Yes, if you want to use the plugin straight off the ES installation, you need to make REST calls of your own. I believe you are using Python. Take a look at requests. It is a delightful REST tool for python.

To make POST requests you can do the following :

import json
url = 'localhost:9200/article-index/article/_search_with_clusters'
payload = {'some': 'data'}
r = requests.post(url, data=json.dumps(payload))
print r.text

Find more information at requests documentation.

Question 2

Will clustering work only on newly indexed documents or even old documents?

It will work even on old documments

How can I specify which fields to look at for clustering?

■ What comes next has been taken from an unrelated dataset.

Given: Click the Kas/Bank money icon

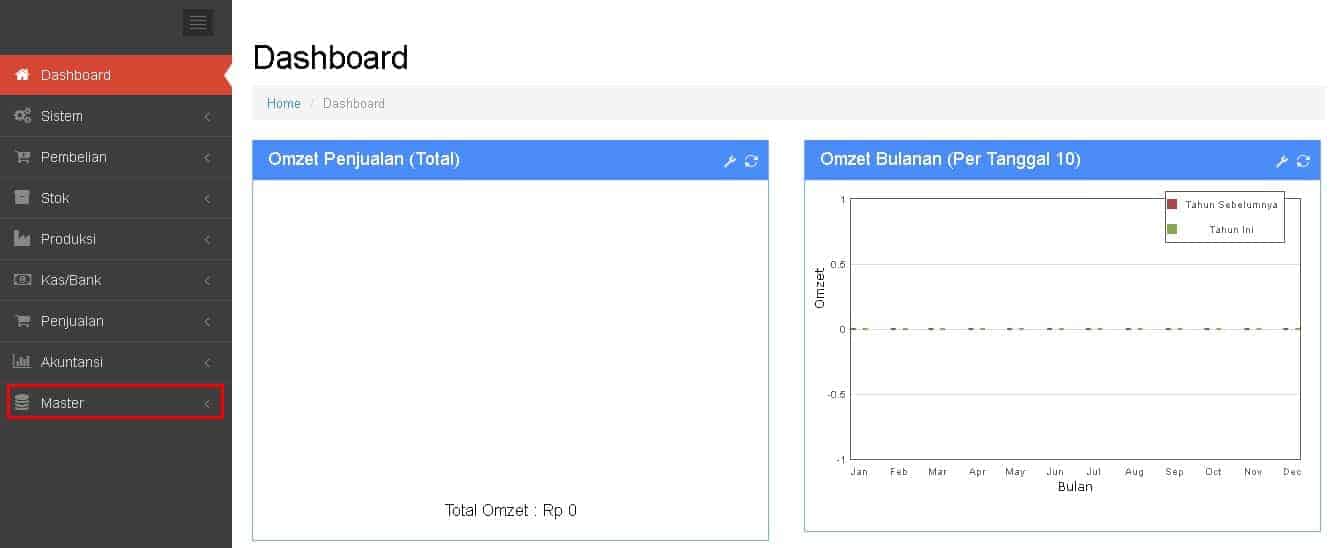Looking at the screenshot, I should (22, 280).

Here's an example using the shakepspeare dataset. The query is which of shakespeare's plays are about war?

$ curl -XPOST http://localhost:9200/shakespeare/_search_with_clusters?pretty -d '
{
  "search_request": {
    "query": {"match" : { "_all": "war" }},
    "size": 100
  },

  "max_hits": 0,
  "query_hint": "war",
  "field_mapping": {
    "title": ["_source.play_name"],
    "content": ["_source.text_entry"]
  },
  "algorithm": "lingo"
}'

Running this you'll get back plays like Richard, Henry... The title is what carrot2 uses to develop the cluster names and the text entry is what it uses to make the clusters.

The curl command is working and giving some results. How can I get the curl command which takes a JSON as input to a REST API url of the form localhost:9200/article-index/article/_search_with_clusters?.....

Typically use the elasticsearch client libraries for your language of choice.